#### Task details:
Copy out every record precisely.

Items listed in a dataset
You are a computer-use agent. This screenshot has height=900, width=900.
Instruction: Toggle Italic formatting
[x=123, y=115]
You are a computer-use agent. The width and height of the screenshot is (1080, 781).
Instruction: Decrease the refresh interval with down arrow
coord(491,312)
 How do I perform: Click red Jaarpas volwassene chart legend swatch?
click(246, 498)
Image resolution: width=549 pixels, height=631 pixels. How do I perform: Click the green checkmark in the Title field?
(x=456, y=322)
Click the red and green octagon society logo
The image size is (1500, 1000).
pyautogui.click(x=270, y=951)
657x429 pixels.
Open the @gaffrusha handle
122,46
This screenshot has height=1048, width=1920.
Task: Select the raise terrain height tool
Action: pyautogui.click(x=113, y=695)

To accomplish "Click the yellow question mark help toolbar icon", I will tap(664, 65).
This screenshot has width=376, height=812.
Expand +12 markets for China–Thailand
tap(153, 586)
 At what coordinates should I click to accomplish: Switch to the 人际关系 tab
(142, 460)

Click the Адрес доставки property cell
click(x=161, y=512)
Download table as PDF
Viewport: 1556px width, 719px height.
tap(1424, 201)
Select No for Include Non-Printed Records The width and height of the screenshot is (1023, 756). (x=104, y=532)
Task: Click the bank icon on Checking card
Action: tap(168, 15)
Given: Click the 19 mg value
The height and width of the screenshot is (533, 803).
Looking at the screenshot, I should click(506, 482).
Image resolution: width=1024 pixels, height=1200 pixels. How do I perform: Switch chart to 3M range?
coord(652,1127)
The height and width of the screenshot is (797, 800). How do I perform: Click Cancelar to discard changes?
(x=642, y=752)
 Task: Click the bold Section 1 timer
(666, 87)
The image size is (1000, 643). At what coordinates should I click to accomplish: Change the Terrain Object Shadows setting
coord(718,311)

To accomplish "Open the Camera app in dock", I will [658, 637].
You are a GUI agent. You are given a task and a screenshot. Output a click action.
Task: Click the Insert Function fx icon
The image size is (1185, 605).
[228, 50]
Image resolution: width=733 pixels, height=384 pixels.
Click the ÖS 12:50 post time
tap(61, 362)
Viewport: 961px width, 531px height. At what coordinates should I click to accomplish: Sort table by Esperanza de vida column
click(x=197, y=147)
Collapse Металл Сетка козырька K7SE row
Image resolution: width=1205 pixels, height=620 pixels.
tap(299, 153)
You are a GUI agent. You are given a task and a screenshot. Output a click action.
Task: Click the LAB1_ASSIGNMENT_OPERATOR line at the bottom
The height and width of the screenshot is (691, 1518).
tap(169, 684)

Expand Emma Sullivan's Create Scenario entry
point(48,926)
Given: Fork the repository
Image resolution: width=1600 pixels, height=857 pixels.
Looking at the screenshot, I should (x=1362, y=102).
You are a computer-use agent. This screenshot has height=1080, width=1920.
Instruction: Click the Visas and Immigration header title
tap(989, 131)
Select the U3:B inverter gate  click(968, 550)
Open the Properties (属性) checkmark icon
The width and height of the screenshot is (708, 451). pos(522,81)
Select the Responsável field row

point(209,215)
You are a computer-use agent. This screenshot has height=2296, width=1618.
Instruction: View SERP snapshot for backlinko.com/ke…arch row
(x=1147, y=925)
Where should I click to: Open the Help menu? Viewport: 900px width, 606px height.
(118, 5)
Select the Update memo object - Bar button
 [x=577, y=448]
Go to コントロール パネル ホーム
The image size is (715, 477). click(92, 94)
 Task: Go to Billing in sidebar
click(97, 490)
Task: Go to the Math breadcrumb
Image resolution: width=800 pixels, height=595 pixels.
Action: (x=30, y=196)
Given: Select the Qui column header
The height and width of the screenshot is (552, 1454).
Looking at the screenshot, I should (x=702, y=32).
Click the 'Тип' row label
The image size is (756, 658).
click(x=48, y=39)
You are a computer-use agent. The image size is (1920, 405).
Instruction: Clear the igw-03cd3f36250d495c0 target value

#### Reply to the exercise:
You are a computer-use agent. This screenshot has height=900, width=900.
Instruction: Toggle Italic formatting
[x=123, y=115]
You are a computer-use agent. The width and height of the screenshot is (1080, 781).
Instruction: Decrease the refresh interval with down arrow
coord(491,312)
 How do I perform: Click red Jaarpas volwassene chart legend swatch?
click(246, 498)
Image resolution: width=549 pixels, height=631 pixels. How do I perform: Click the green checkmark in the Title field?
(x=456, y=322)
Click the red and green octagon society logo
The image size is (1500, 1000).
pyautogui.click(x=270, y=951)
657x429 pixels.
Open the @gaffrusha handle
122,46
This screenshot has height=1048, width=1920.
Task: Select the raise terrain height tool
Action: pyautogui.click(x=113, y=695)

To accomplish "Click the yellow question mark help toolbar icon", I will tap(664, 65).
This screenshot has width=376, height=812.
Expand +12 markets for China–Thailand
tap(153, 586)
 At what coordinates should I click to accomplish: Switch to the 人际关系 tab
(142, 460)

Click the Адрес доставки property cell
click(x=161, y=512)
Download table as PDF
Viewport: 1556px width, 719px height.
tap(1424, 201)
Select No for Include Non-Printed Records The width and height of the screenshot is (1023, 756). (x=104, y=532)
Task: Click the bank icon on Checking card
Action: tap(168, 15)
Given: Click the 19 mg value
The height and width of the screenshot is (533, 803).
Looking at the screenshot, I should click(506, 482).
Image resolution: width=1024 pixels, height=1200 pixels. How do I perform: Switch chart to 3M range?
coord(652,1127)
The height and width of the screenshot is (797, 800). How do I perform: Click Cancelar to discard changes?
(x=642, y=752)
 Task: Click the bold Section 1 timer
(666, 87)
The image size is (1000, 643). At what coordinates should I click to accomplish: Change the Terrain Object Shadows setting
coord(718,311)

To accomplish "Open the Camera app in dock", I will [658, 637].
You are a GUI agent. You are given a task and a screenshot. Output a click action.
Task: Click the Insert Function fx icon
The image size is (1185, 605).
[228, 50]
Image resolution: width=733 pixels, height=384 pixels.
Click the ÖS 12:50 post time
tap(61, 362)
Viewport: 961px width, 531px height. At what coordinates should I click to accomplish: Sort table by Esperanza de vida column
click(x=197, y=147)
Collapse Металл Сетка козырька K7SE row
Image resolution: width=1205 pixels, height=620 pixels.
tap(299, 153)
You are a GUI agent. You are given a task and a screenshot. Output a click action.
Task: Click the LAB1_ASSIGNMENT_OPERATOR line at the bottom
The height and width of the screenshot is (691, 1518).
tap(169, 684)

Expand Emma Sullivan's Create Scenario entry
point(48,926)
Given: Fork the repository
Image resolution: width=1600 pixels, height=857 pixels.
Looking at the screenshot, I should (x=1362, y=102).
You are a computer-use agent. This screenshot has height=1080, width=1920.
Instruction: Click the Visas and Immigration header title
tap(989, 131)
Select the U3:B inverter gate  click(968, 550)
Open the Properties (属性) checkmark icon
The width and height of the screenshot is (708, 451). pos(522,81)
Select the Responsável field row

point(209,215)
You are a computer-use agent. This screenshot has height=2296, width=1618.
Instruction: View SERP snapshot for backlinko.com/ke…arch row
(x=1147, y=925)
Where should I click to: Open the Help menu? Viewport: 900px width, 606px height.
(118, 5)
Select the Update memo object - Bar button
 [x=577, y=448]
Go to コントロール パネル ホーム
The image size is (715, 477). click(92, 94)
 Task: Go to Billing in sidebar
click(97, 490)
Task: Go to the Math breadcrumb
Image resolution: width=800 pixels, height=595 pixels.
Action: (x=30, y=196)
Given: Select the Qui column header
The height and width of the screenshot is (552, 1454).
Looking at the screenshot, I should (x=702, y=32).
Click the 'Тип' row label
The image size is (756, 658).
click(x=48, y=39)
You are a computer-use agent. The image size is (1920, 405).
Instruction: Clear the igw-03cd3f36250d495c0 target value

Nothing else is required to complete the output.